Ecosyste.ms: Awesome

An open API service indexing awesome lists of open source software.

Awesome Lists | Featured Topics | Projects

https://github.com/hendriks73/tempo-cnn

Framework for estimating temporal properties of music tracks.
https://github.com/hendriks73/tempo-cnn

audio cnn fcn meter mir music network neural tempo

Last synced: 7 days ago
JSON representation

Framework for estimating temporal properties of music tracks.

Awesome Lists containing this project

README

        

.. image:: https://img.shields.io/badge/License-AGPL%20v3-blue.svg
:target: https://www.gnu.org/licenses/agpl-3.0

.. image:: https://zenodo.org/badge/DOI/10.5281/zenodo.1492353.svg
:target: https://doi.org/10.5281/zenodo.1492353

.. image:: https://zenodo.org/badge/DOI/10.5281/zenodo.3553592.svg
:target: https://doi.org/10.5281/zenodo.3553592

.. image:: https://zenodo.org/badge/DOI/10.5281/zenodo.3249250.svg
:target: https://doi.org/10.5281/zenodo.3249250

.. image:: https://zenodo.org/badge/DOI/10.5281/zenodo.4245546.svg
:target: https://doi.org/10.5281/zenodo.4245546

.. image:: https://github.com/hendriks73/tempo-cnn/workflows/Build%20and%20Test/badge.svg
:target: https://github.com/hendriks73/tempo-cnn/actions

.. image:: https://badge.fury.io/py/tempocnn.svg
:target: https://badge.fury.io/py/tempocnn

=========
Tempo-CNN
=========

Tempo-CNN is a simple CNN-based framework for estimating temporal properties
of music tracks featuring trained models from several publications
[1]_ [2]_ [3]_ [4]_.

First and foremost, Tempo-CNN is a tempo estimator.

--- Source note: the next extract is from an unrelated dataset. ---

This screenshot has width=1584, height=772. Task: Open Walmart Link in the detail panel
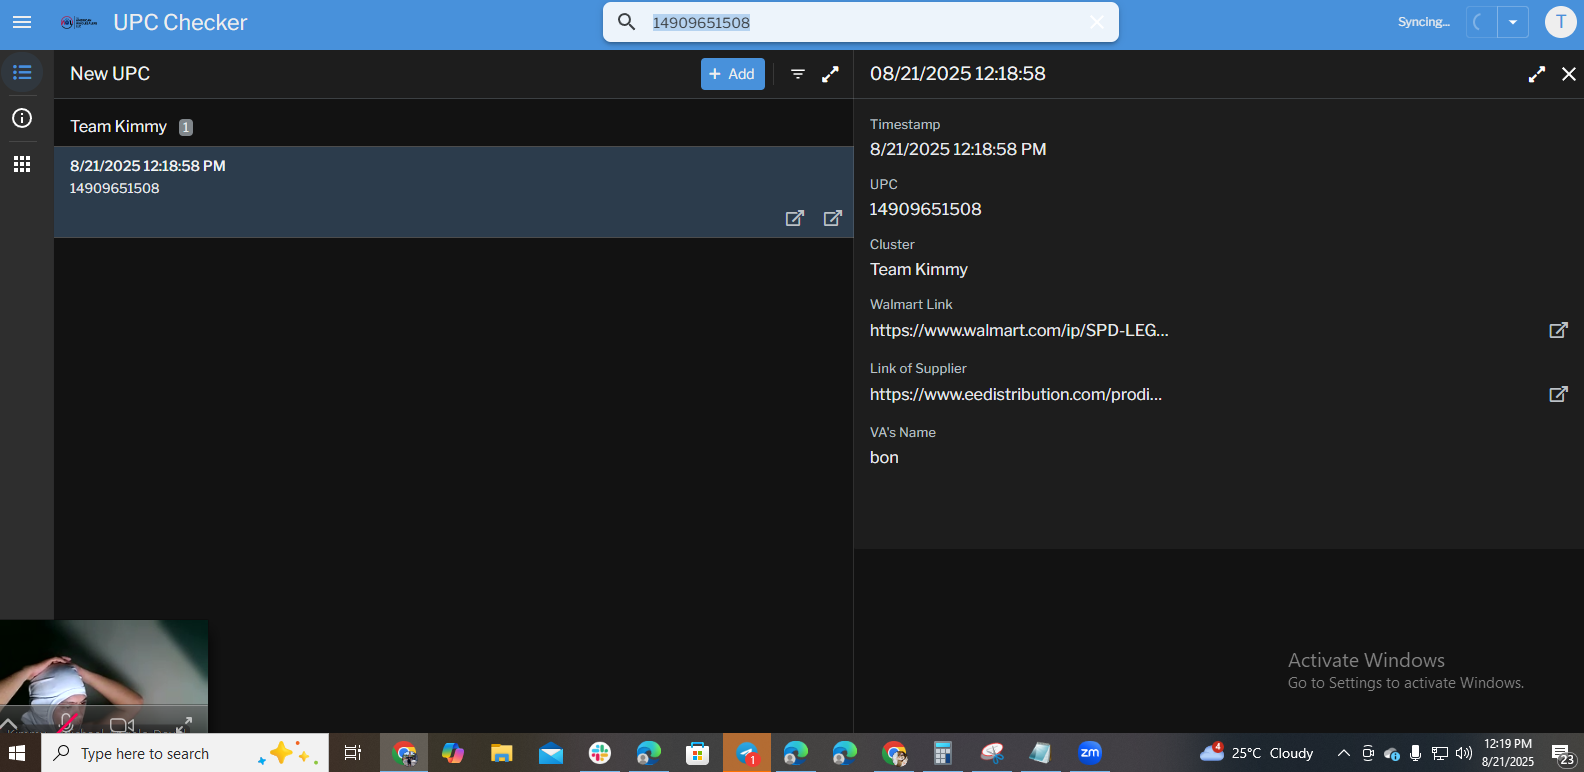[1558, 330]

To determine the *global* tempo of
an audio file, simply run the script

.. code-block:: console

tempo -i my_audio.wav

To create a *local* tempo `"tempogram" <#tempogram>`_, run

.. code-block:: console

tempogram my_audio.wav

For a complete list of options, run either script with the parameter ``--help``.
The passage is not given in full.